October stats from TREB provoked some flashy headlines calling October market conditions either a correction or a rebound. Why do we get such polar opposite comments on the same data? Let’s look into it!
The average price reached $780,104 as it was up 2.3 per cent year-over-year and slightly up from September 2017. Divided by property type, the detached homes were the only segment that saw lower prices year-over-year (1.1 per cent), whereas the prices for condos surged by 20.9 per cent compared to October 2016.
There were 14,903 new listings this October, a 11.8 per cent increase year-over-year. Active listings amounted 18,859, which represents a 78.5 per cent increase compared to October 2016. The property spent 23 days on the market on average in October.
There was a sharp decline in sales by 26.7 per cent in October 2017 compared to last year as the sales amounted 7,118. However, as it was highlighted in the TREB report, the sales were up by 12 per cent compared to the previous month. Does it mean the market is picking up at a fast pace? Yes and no.
The sales hike between September and October is quite common, and it also happened in the previous years. Although to be fair, the month-over-month increase in sales in October 2017 was 11.6 per cent, whereas in 2016 we saw a decrease in sales by 1.4 per cent between September and October, and in 2015 and 2014 the sales increased by 7.4 per cent and 6.2 per cent accordingly.

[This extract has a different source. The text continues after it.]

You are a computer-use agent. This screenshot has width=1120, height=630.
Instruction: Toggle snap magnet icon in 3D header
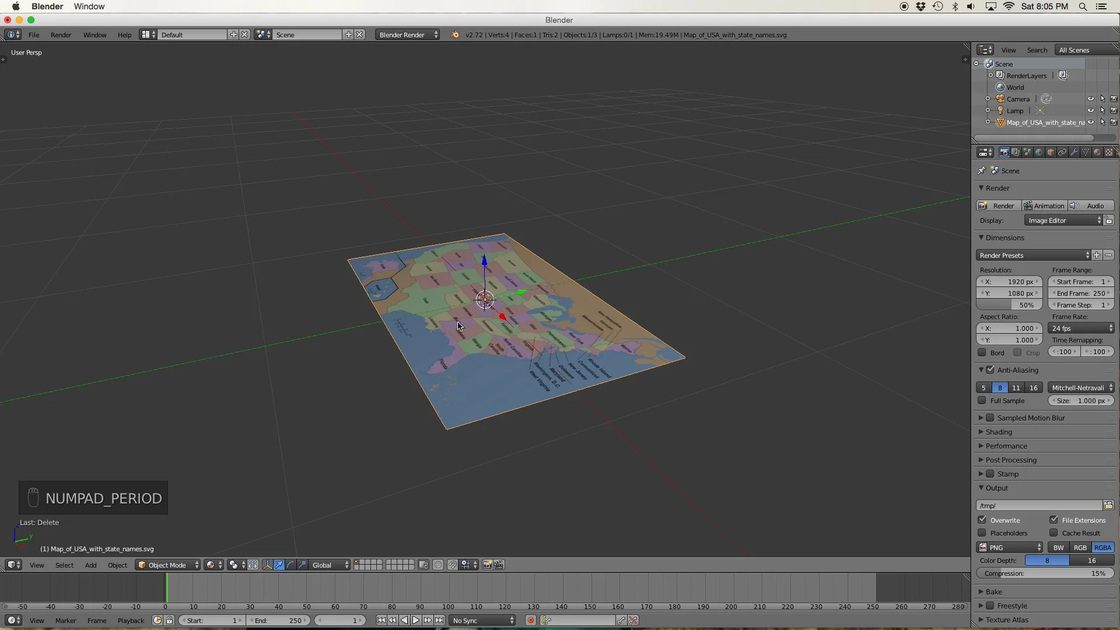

The average selling price for October 2017 transactions was $780,104 – up by 2.3 percent compared to the average of $762,691 in October 2016. However, most people only remember last April when their neighbour sold and the average sale price had risen in a 6-month window to $916,567. The market may be up a little from October 2016 but it is down 20 per cent since April 2017. Sellers must adjust their expectations if they really want to sell.
Below is a graph from the Toronto Real Estate Board which shows you the six-month blip that prices are being based on. Reality sucks but in waiting for the market to come back, there are huge opportunity costs.
In a booming market everything will sell even with some shortfalls; lack of parking, location, view, semi vs. detached, etc. However in a tougher and more normal market these issues become monumental. Please remember that our last market correction in the GTA took 5 years and also if you are selling to buy, then buying in the same market has great advantages.
The market is a very interesting place at the moment. Condominiums are flying off the shelf and a lot in multiple offers- not like $80,000-$100,000 over asking like earlier this year but still more than asking. The freehold residential market is slower than before, properties are spending more days on the market and then eventually selling for asking or slightly below. This is more of a balanced market and both buyers and sellers who have realistic expectations are doing well.